**What you should do**
Extract every line of the records below and reproduce each one verbatim, with no changes.

(Stored data entries)

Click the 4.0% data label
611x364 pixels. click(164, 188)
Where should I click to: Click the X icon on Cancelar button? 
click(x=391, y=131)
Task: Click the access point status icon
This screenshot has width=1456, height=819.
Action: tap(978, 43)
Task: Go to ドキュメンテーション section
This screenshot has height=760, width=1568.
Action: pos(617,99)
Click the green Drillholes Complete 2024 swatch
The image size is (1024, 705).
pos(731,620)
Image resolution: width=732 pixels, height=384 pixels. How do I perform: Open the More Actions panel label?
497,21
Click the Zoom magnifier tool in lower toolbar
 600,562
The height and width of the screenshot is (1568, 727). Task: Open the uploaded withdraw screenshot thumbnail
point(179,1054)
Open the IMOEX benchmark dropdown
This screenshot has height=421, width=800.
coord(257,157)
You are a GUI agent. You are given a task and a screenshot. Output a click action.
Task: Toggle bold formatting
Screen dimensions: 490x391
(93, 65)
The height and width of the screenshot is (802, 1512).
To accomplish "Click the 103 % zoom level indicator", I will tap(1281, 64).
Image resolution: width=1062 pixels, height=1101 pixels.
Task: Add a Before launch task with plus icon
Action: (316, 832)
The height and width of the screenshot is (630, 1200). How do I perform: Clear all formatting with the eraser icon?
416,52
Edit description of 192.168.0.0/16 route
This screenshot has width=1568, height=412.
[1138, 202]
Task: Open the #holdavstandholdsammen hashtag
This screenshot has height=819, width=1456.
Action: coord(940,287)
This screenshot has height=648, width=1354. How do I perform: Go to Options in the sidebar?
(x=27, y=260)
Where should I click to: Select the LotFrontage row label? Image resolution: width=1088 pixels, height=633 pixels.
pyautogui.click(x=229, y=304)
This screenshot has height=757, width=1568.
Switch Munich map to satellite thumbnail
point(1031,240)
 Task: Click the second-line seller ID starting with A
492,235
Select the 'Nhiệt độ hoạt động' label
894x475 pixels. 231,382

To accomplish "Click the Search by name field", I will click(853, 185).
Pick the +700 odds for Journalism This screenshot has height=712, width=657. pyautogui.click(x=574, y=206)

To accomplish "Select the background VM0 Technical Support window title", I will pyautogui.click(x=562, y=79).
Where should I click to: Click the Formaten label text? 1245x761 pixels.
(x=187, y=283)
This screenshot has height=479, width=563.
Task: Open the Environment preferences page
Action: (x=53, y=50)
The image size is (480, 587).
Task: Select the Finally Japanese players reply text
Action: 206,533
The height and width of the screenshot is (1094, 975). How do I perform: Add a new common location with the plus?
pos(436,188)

**Full response**
Click the 4.0% data label
611x364 pixels. click(164, 188)
Where should I click to: Click the X icon on Cancelar button? 
click(x=391, y=131)
Task: Click the access point status icon
This screenshot has width=1456, height=819.
Action: tap(978, 43)
Task: Go to ドキュメンテーション section
This screenshot has height=760, width=1568.
Action: pos(617,99)
Click the green Drillholes Complete 2024 swatch
The image size is (1024, 705).
pos(731,620)
Image resolution: width=732 pixels, height=384 pixels. How do I perform: Open the More Actions panel label?
497,21
Click the Zoom magnifier tool in lower toolbar
 600,562
The height and width of the screenshot is (1568, 727). Task: Open the uploaded withdraw screenshot thumbnail
point(179,1054)
Open the IMOEX benchmark dropdown
This screenshot has height=421, width=800.
coord(257,157)
You are a GUI agent. You are given a task and a screenshot. Output a click action.
Task: Toggle bold formatting
Screen dimensions: 490x391
(93, 65)
The height and width of the screenshot is (802, 1512).
To accomplish "Click the 103 % zoom level indicator", I will tap(1281, 64).
Image resolution: width=1062 pixels, height=1101 pixels.
Task: Add a Before launch task with plus icon
Action: (316, 832)
The height and width of the screenshot is (630, 1200). How do I perform: Clear all formatting with the eraser icon?
416,52
Edit description of 192.168.0.0/16 route
This screenshot has width=1568, height=412.
[1138, 202]
Task: Open the #holdavstandholdsammen hashtag
This screenshot has height=819, width=1456.
Action: coord(940,287)
This screenshot has height=648, width=1354. How do I perform: Go to Options in the sidebar?
(x=27, y=260)
Where should I click to: Select the LotFrontage row label? Image resolution: width=1088 pixels, height=633 pixels.
pyautogui.click(x=229, y=304)
This screenshot has height=757, width=1568.
Switch Munich map to satellite thumbnail
point(1031,240)
 Task: Click the second-line seller ID starting with A
492,235
Select the 'Nhiệt độ hoạt động' label
894x475 pixels. 231,382

To accomplish "Click the Search by name field", I will click(853, 185).
Pick the +700 odds for Journalism This screenshot has height=712, width=657. pyautogui.click(x=574, y=206)

To accomplish "Select the background VM0 Technical Support window title", I will pyautogui.click(x=562, y=79).
Where should I click to: Click the Formaten label text? 1245x761 pixels.
(x=187, y=283)
This screenshot has height=479, width=563.
Task: Open the Environment preferences page
Action: (x=53, y=50)
The image size is (480, 587).
Task: Select the Finally Japanese players reply text
Action: 206,533
The height and width of the screenshot is (1094, 975). How do I perform: Add a new common location with the plus?
pos(436,188)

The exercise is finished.